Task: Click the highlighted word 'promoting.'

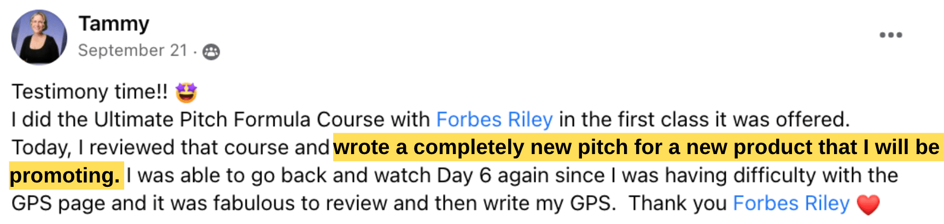Action: 65,175
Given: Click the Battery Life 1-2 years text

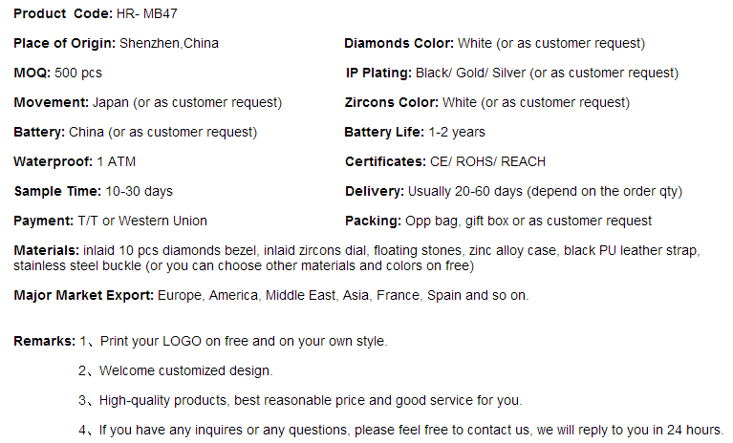Looking at the screenshot, I should tap(415, 132).
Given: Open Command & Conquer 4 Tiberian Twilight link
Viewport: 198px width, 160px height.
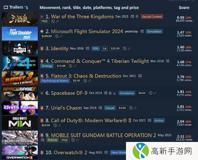Looking at the screenshot, I should click(x=100, y=61).
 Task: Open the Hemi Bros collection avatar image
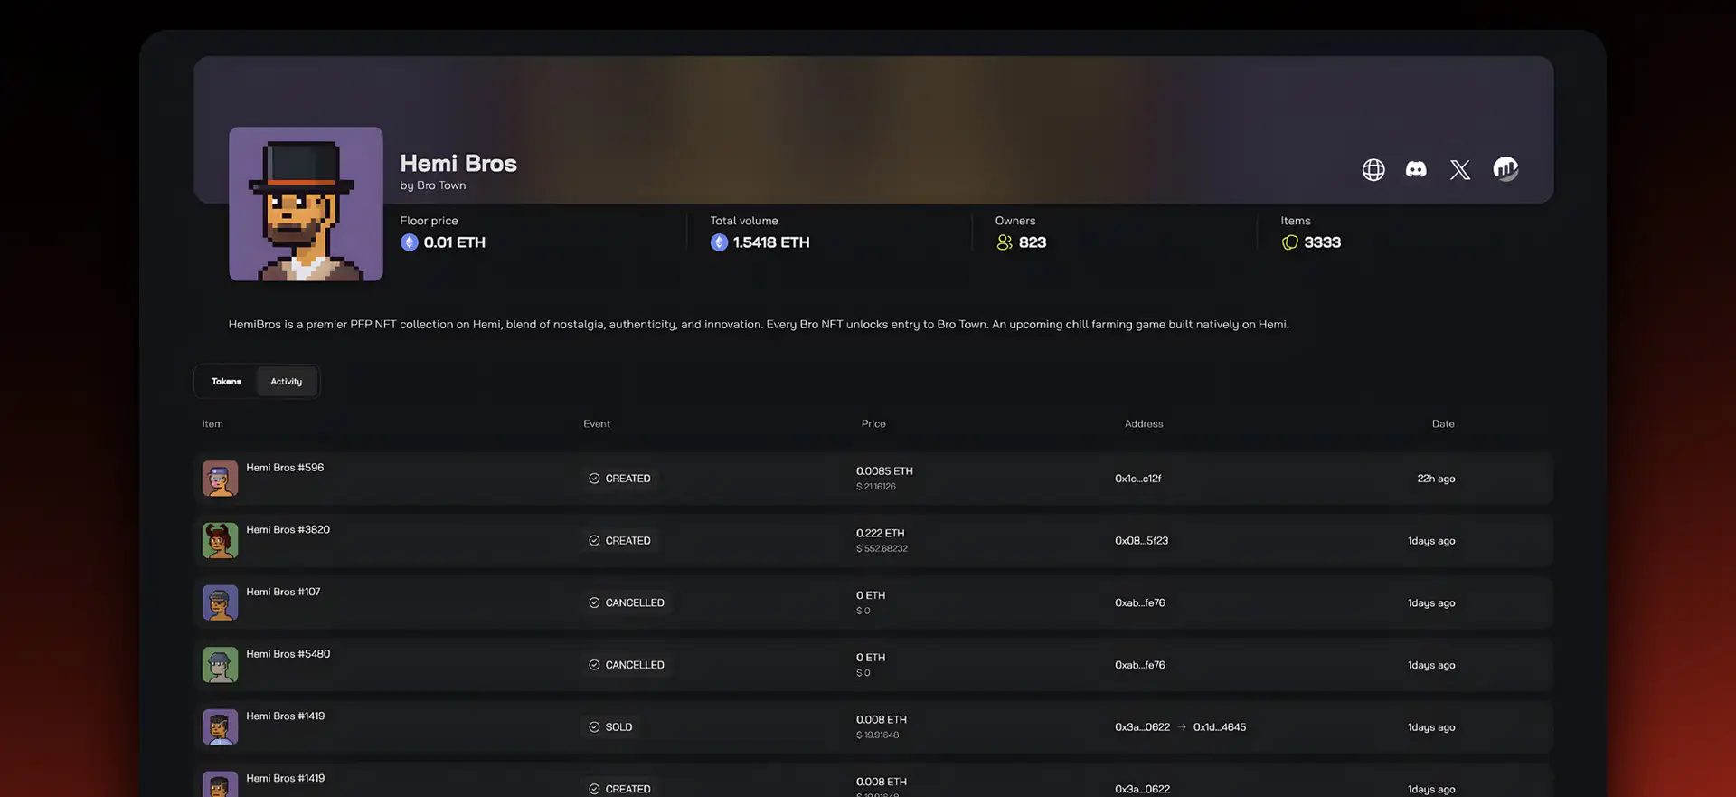point(306,204)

Task objective → What is needed is every line from the one with "Given: Open Command" to the final line of the listing above, set down exactly and with the pictures left out.

Expected answer →
Given: Open Command & Conquer 4 Tiberian Twilight link
Viewport: 198px width, 160px height.
Looking at the screenshot, I should click(x=100, y=61).
 Task: Open the Hemi Bros collection avatar image
point(306,204)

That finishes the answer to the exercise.